If you want to make any changes to it, be free to. If you want to change some of the generation parameters beyond what the script asks for input, go into the script and look for "payload", and edit what you need. There's a lot of parameters not set by the payload of this script so you'll need to look into A1111's API documentation if you want to add some.
- Python 3.6 or later
- Automatic1111's WebUI
- Make sure you have Python 3.6 or later installed
- Make sure you have Automatic1111's WEBUI installed
- Place generator_v2.py wherever you want.
- Start Automatic1111's WEBUI with the --api argument. You can do this by adding --api after COMMANDLINE_ARGS= in the .bat file you use to start the WEBUI. The WEBUI is ready once it prints out the URL it's running on in its console.

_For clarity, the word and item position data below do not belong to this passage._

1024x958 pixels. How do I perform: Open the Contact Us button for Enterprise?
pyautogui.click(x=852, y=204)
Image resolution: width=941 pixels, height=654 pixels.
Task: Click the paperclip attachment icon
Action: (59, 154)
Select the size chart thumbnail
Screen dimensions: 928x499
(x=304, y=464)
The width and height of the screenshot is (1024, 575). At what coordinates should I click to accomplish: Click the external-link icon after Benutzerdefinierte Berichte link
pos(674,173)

- Run the script: Run the script in your Python environment, be it through command console, a batch file or by simply double-clicking on the script (if your system allows for it).

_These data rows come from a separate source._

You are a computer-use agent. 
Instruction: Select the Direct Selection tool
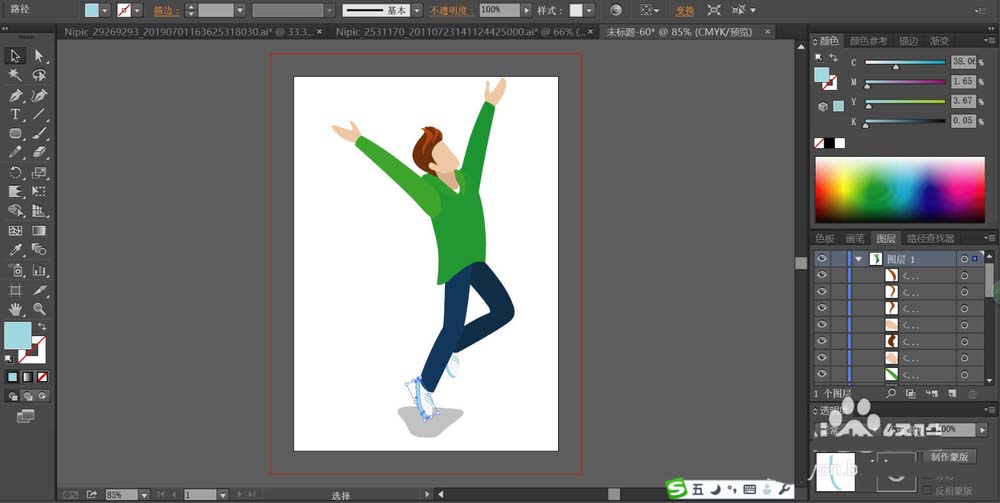(40, 56)
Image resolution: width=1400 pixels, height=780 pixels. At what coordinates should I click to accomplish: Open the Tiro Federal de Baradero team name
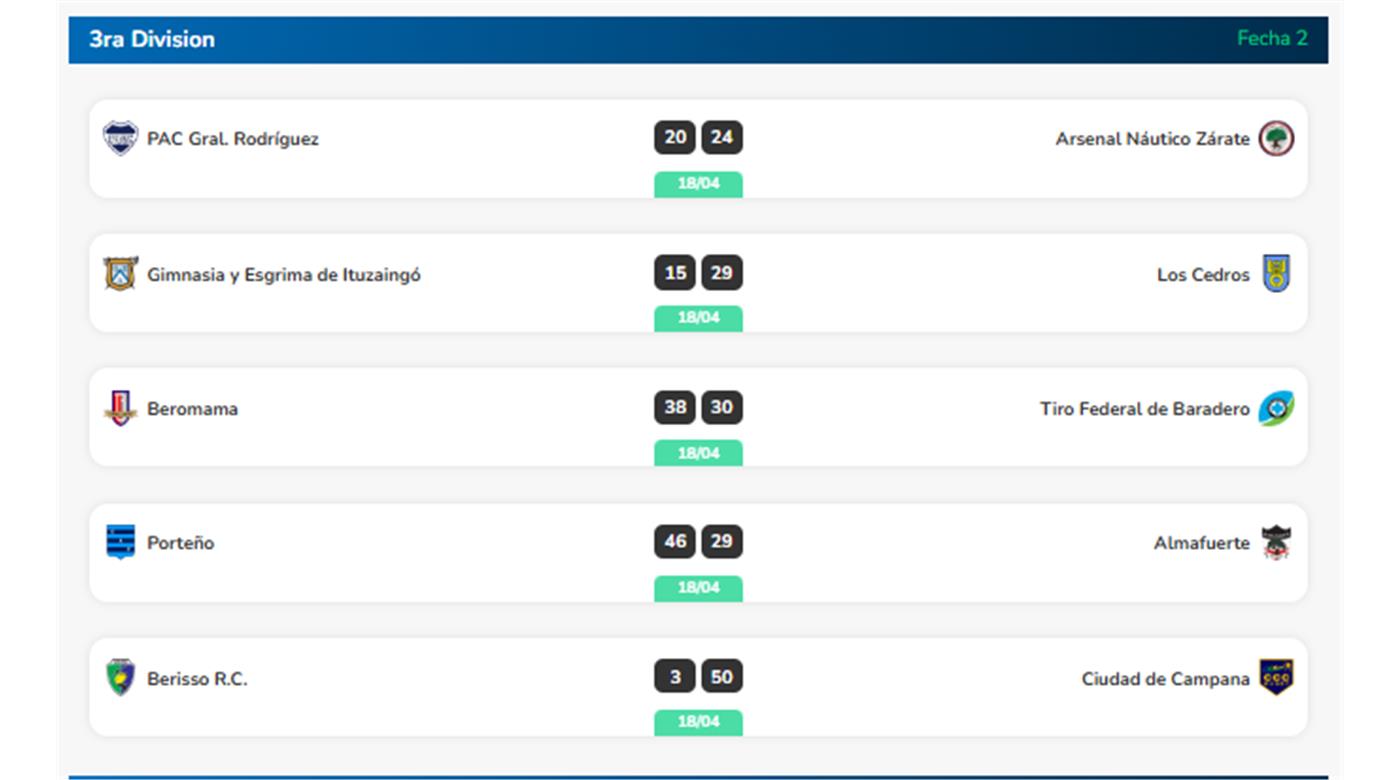(x=1144, y=409)
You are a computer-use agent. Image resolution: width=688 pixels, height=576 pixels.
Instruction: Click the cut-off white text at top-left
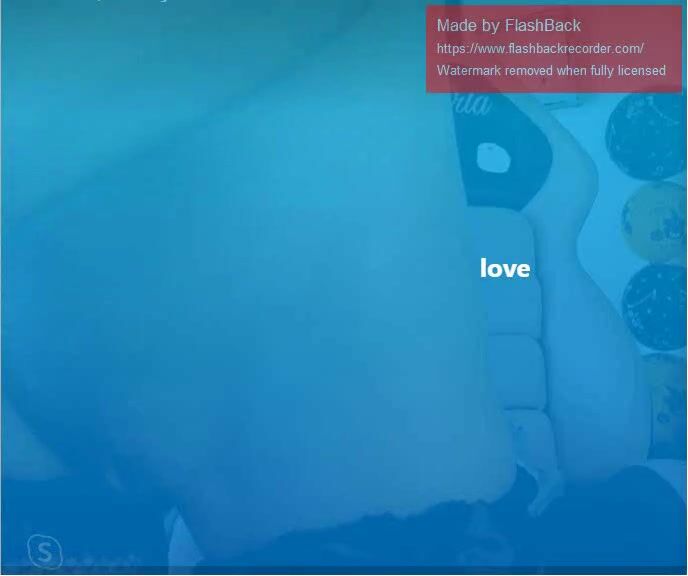(130, 2)
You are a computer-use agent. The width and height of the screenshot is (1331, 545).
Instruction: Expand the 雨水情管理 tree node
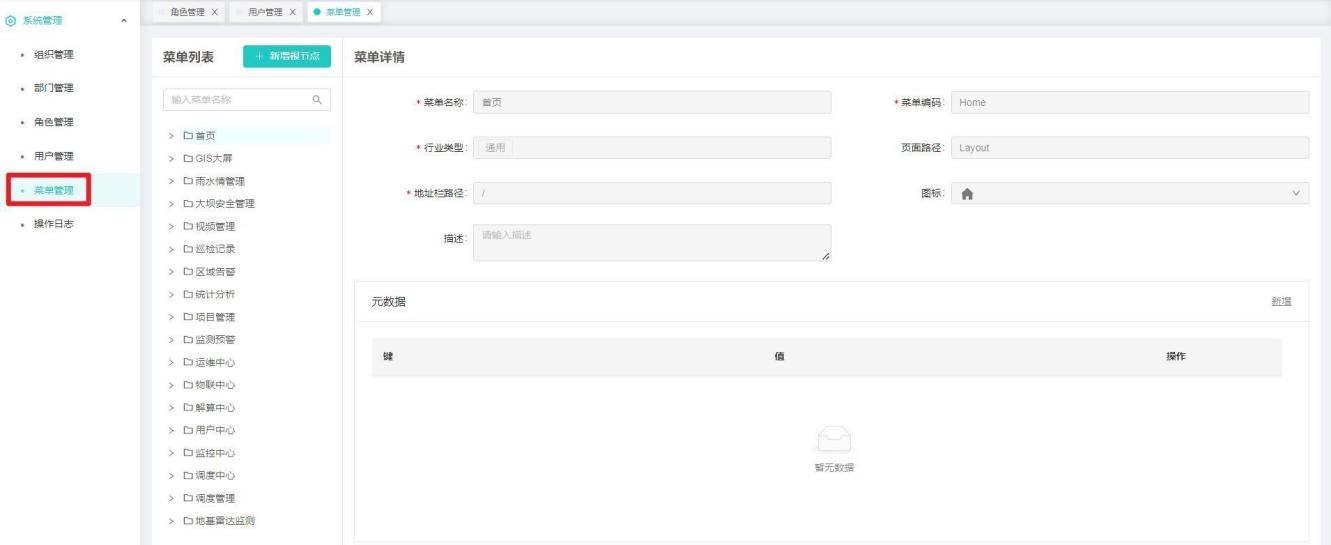pos(172,181)
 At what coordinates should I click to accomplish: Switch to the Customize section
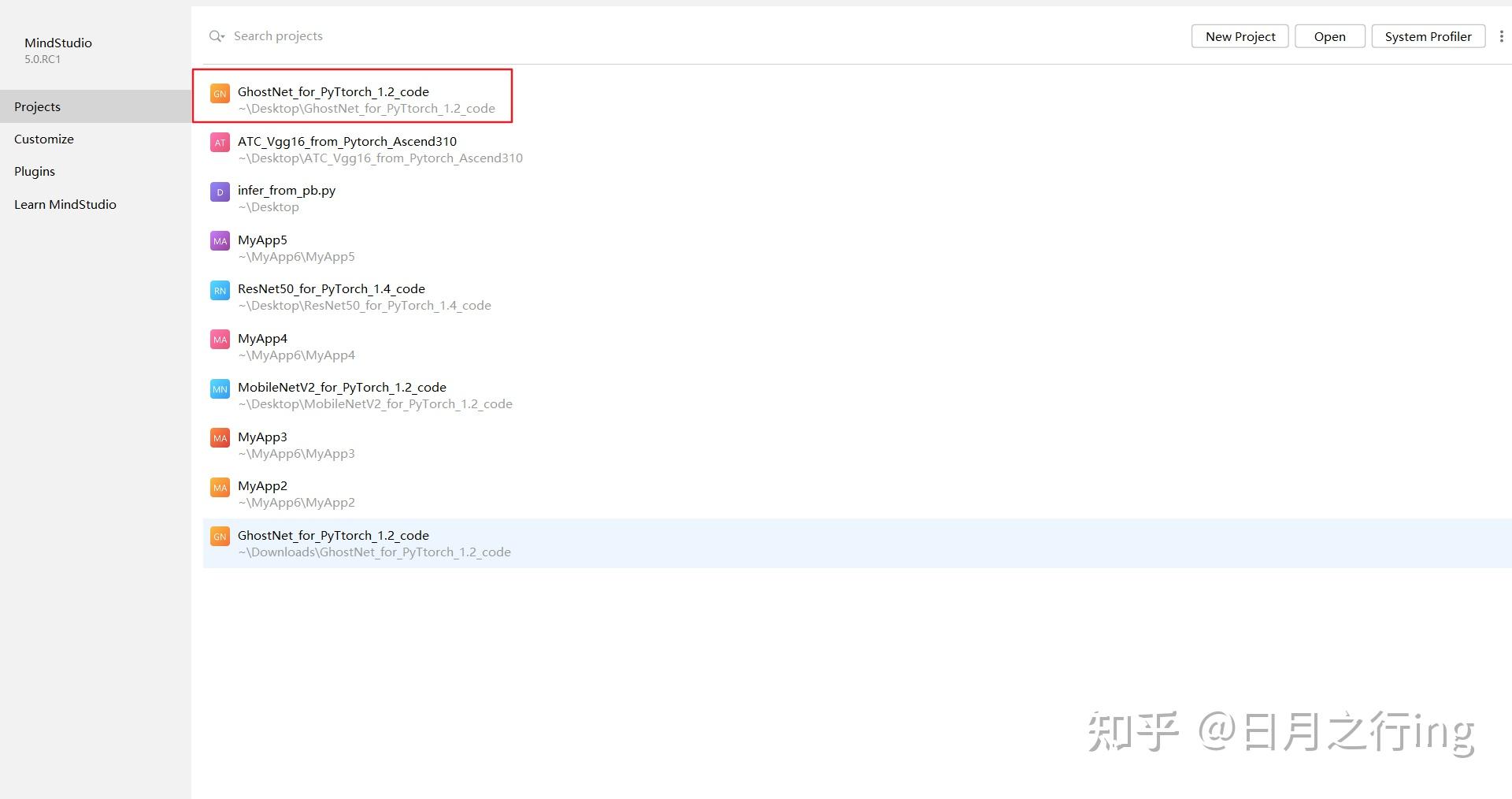click(x=43, y=139)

- Give the inputs: The script will ask the user for some inputs: The URL the WEBUI is running on, the model/checkpoint to use for generating the images, the training set directory, the dimensions of the images to be generated, the seed or seeds on which generate them and the CLIP skip to use during generation. WARNING: The script will start making calls to the WEBUI API immediately after the last input (CLIP Skips) is given, so make sure the WEBUI is running before that!
- As the script generates the images, it will save them into a folder in the same directory as the script, called "Results". The folder will be automatically created if not already present. The script generates the images in batches, one folder at a time. I know that the WEBUI has some limitations on how many images can be generated in a single batch, but I am not sure how they work, so I have always just limited the number of images per folder to 100 just to be sure. You can try generating more by having there be more images in the folders, but the WEBUI might start complaining at some point. The script will also give progress updates in its console throughout the process, including an estimated time left.
- Once all images have been generated, the script will notify the user on the console. All the generated images will be found in the Results -folder in their respective sub-folders, with the same filenames as their respective training images they were derived from.
- The script expects the training images and their captions to use filenames in the NAME-N -format, where NAME is the concept of the folder (And all training files in the folder have the same NAME) followed by N, the order number. So the contents of one folder could be like [car-1.png, car-1.txt, car-2.png, car-2.txt, car-3.png, car-3.txt...] and so on. The script might still work fine if the files are using a different name syntax, but most likely something will go wrong if the correct syntax isn't used.